En octobre 2024, des chercheurs américains et néerlandais ont mené une étude aux résultats inquiétants sur les objets du quotidien fabriqués en plastique noir. Publiée dans la revue Chemosphere, l’enquête montrait que jusqu’à 85 % des articles analysés contenaient des produits chimiques toxiques, comme les retardateurs de flamme bromés (BFR). Face à ces résultats, plusieurs médias ont conseillé aux consommateurs de se débarrasser de leurs ustensiles de cuisine en plastique noir, évoquant des risques importants pour la santé. Cependant, une erreur dans les calculs, reconnue par les auteurs, a résulté en la correction de certains chiffres sans pour autant remettre en cause les conclusions principales de l’étude.
Dans de nombreuses cuisines, spatules, cuillères et louches en plastique noir sont omniprésents. Résistants à la chaleur et pratiques, ces objets se retrouvent pourtant au cœur d’une controverse scientifique. En octobre 2024, des chercheurs de l’Université libre d’Amsterdam et de Toxic-Free Future, un groupe environnemental basé à Seattle, ont analysé 203 produits ménagers en plastique noir vendus aux États-Unis. Résultat : 85 % des articles testés contiennent des retardateurs de flamme, notamment le décabromodiphényléther (BDE-209).
Ces substances chimiques, conçues pour limiter les incendies dans les appareils électroniques, se retrouvent dans des objets ménagers à cause des processus de recyclage insuffisamment réglementés. « Nous avons détecté des retardateurs de flamme, typiquement utilisés dans les boîtiers de téléviseurs, dans des produits ménagers qui n’en nécessitent pas », expliquent les auteurs dans leur rapport.

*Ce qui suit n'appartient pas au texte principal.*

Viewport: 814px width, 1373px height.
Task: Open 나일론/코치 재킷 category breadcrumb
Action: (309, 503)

Ces plastiques recyclés se retrouvent dans divers objets : ustensiles de cuisine, jouets et emballages alimentaires. Lorsque ces produits chauffent, les retardateurs de flamme peuvent migrer dans les aliments. Cette exposition inquiète les experts, car des études montrent que le Déca-BDE et d’autres composés polybromodiphényléthers (PBDE) agissent en tant que perturbateurs endocriniens.
Plastiques recyclés : des substances dangereuses mal encadrées
Classés comme produits chimiques dangereux par les conventions internationales de Stockholm et de Rotterdam, ces substances perturbent potentiellement la fonction thyroïdienne. Cependant, les études s’appuient souvent sur des modèles animaux, ce qui crée une incertitude quant à leurs effets précis sur la santé humaine.

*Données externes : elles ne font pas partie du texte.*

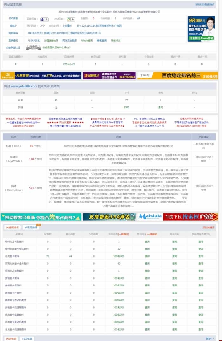Open the 9R团队 Alexa ranking ad image
This screenshot has height=341, width=222.
(x=201, y=29)
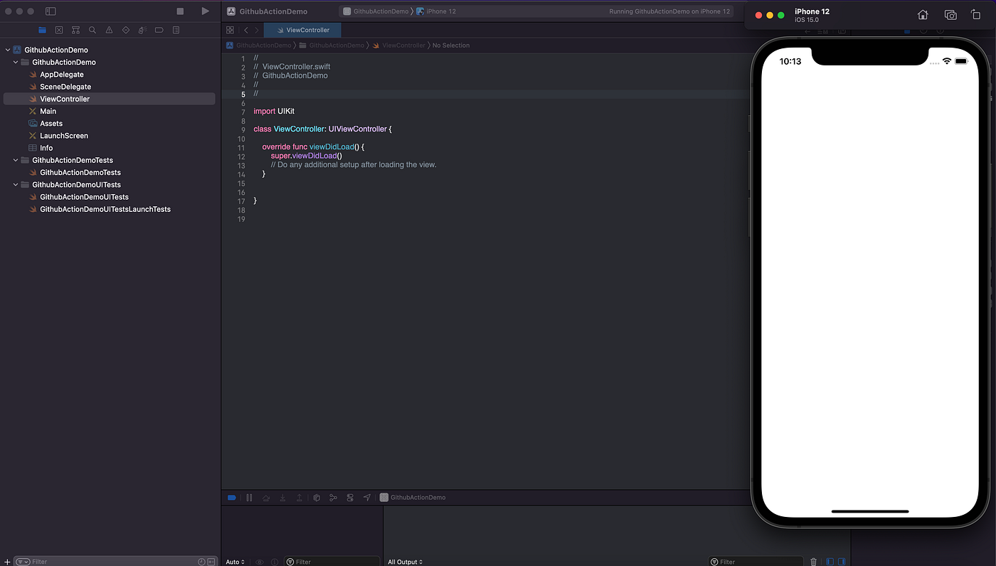Open the Memory Graph debugger
The height and width of the screenshot is (566, 996).
point(333,497)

Les chercheurs ont initialement affirmé que les niveaux de BDE-209 dans ces plastiques frôlaient les seuils de sécurité définis par l’EPA (Agence de protection de l’environnement des États-Unis). Cependant, une analyse complémentaire récente a révélé que l’exposition réelle des consommateurs représentait un dixième de ces limites.
Le 15 décembre 2024, les auteurs ont donc publié une correction, qu’ils ont résumée dans un communiqué : « Une confusion s’est produite lors de la comparaison des doses estimées avec les seuils de l’EPA », précisent-ils. Cette erreur n’altère toutefois pas les conclusions générales de l’étude.

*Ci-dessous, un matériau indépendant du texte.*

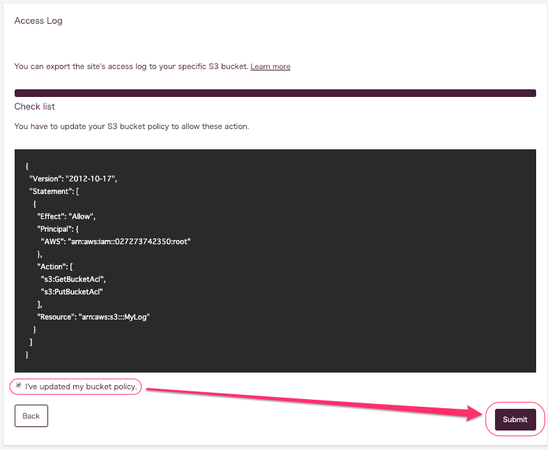Click the "Statement": [ line in policy
548x450 pixels.
[54, 191]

Une réglementation internationale nécessaire
La conclusion principale de l’étude, qui reste inchangée dans les faits, est que les plastiques noirs contiennent des produits chimiques dangereux issus du recyclage d’appareils électroniques. Les chercheurs appellent ainsi toujours à des mesures strictes pour limiter l’usage de ces substances dans des objets courants.
« Nos résultats montrent que des produits chimiques préoccupants persistent tout au long du cycle de vie des plastiques recyclés », déclarent les auteurs, qui demandent un renforcement des normes internationales, afin de réduire l’utilisation d’additifs toxiques.
Megan Liu, co-autrice de l’étude, souligne : « Il faut privilégier des alternatives sûres pour protéger les consommateurs et l’environnement. Nos travaux, ainsi que d’autres recherches similaires, montrent qu’une meilleure réglementation est indispensable ». Ces conclusions concernent non seulement les ustensiles de cuisine, mais également les jouets, les emballages alimentaires et d’autres produits en plastique noir.
Une polémique qui touche aussi la recherche
La publication de cette étude a entraîné des réactions vives. Bien que l’étude soit solide sur le plan scientifique, la revue Chemosphere, qui l’a publiée, a récemment été exclue de The Web of Science, en raison de problèmes liés aux normes éditoriales. Cette exclusion n’est toutefois pas directement liée à cette recherche précise.
Les plastiques noirs, pratiques mais toxiques, restent un problème sous-évalué. Les consommateurs doivent être mieux informés, tandis que les gouvernements doivent agir pour sécuriser les procédés de recyclage et interdire l’usage de substances chimiques dangereuses dans les objets du quotidien.